Réunion du mercredi 8 novembre 2023 à 9h30
Commission des affaires sociales

Photo issue du site de l'Assemblée nationale ou de WikipediaSébastien Peytavie, rapporteur pour avis :

À nouveau, je suis contraint de commencer en déplorant l'engagement de la responsabilité du Gouvernement, cette fois sur la seconde partie du PLF 2024 et pour la seizième fois au total. J'aurais aimé que nous puissions débattre sereinement de cet avis sur la mission Santé sans nous demander jusqu'au dernier moment si nous allions pouvoir examiner les amendements.

En multipliant le recours à l'article 49, alinéa 3, le Gouvernement perturbe considérablement nos travaux et nous prive de notre droit d'amendement. En tout cas, il réduit cette prérogative essentielle à la seule recherche d'un temps de parole, lui-même réduit à peau de chagrin. Il écourte la délibération démocratique et, en bridant l'expression de la volonté générale, empêche un débat en séance publique, comme il l'a fait l'an passé, sur des enjeux aussi cruciaux que ceux de la mission Santé.

Comme j'ai déjà eu l'occasion de le mentionner devant vous il y a un mois, lors de l'audition de la ministre Firmin Le Bodo, la mission Santé contient des mesures éparses et se voit allouer trop peu de crédits. Je donnerai d'ailleurs un avis défavorable à ces crédits.

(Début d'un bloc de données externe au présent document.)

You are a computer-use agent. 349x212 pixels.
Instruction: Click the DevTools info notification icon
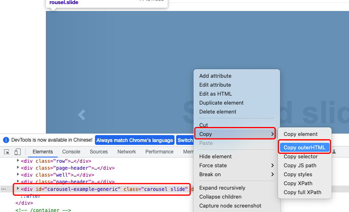[x=6, y=140]
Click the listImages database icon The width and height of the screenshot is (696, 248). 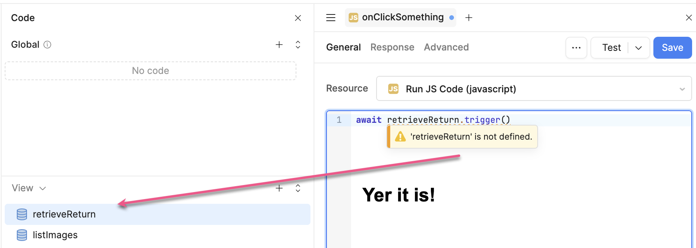[22, 235]
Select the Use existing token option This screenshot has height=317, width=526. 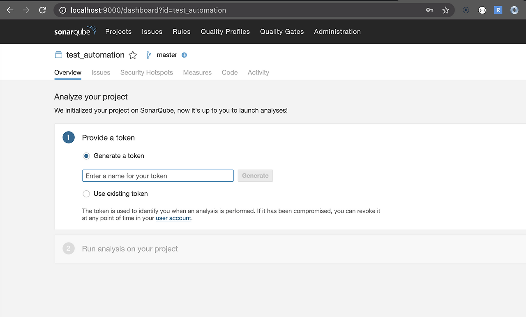[86, 194]
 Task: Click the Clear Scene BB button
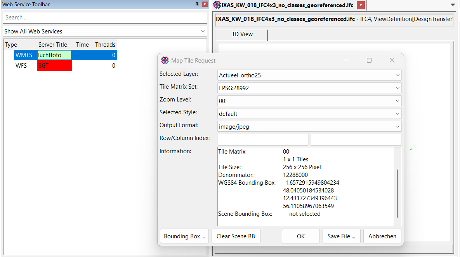(236, 236)
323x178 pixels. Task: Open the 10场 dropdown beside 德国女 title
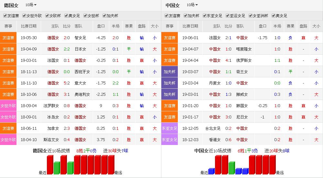(31, 5)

Cette mission recouvre pourtant des enjeux majeurs pour notre pays, qui la dépassent largement. Ce sont ces enjeux que j'ai cherché à explorer au cours de mes travaux sur les nouveaux indicateurs et sur les nouvelles approches pour remettre la santé et le bien-être au cœur des politiques socio-environnementales et budgétaires. Pour cela, j'ai conduit de nombreuses auditions de décideurs publics mais aussi de statisticiens, de chercheurs, d'élus locaux ou encore de représentants d'institutions internationales, comme l'Organisation de coopération et de développement économiques (OCDE) et l'Organisation mondiale de la santé (OMS).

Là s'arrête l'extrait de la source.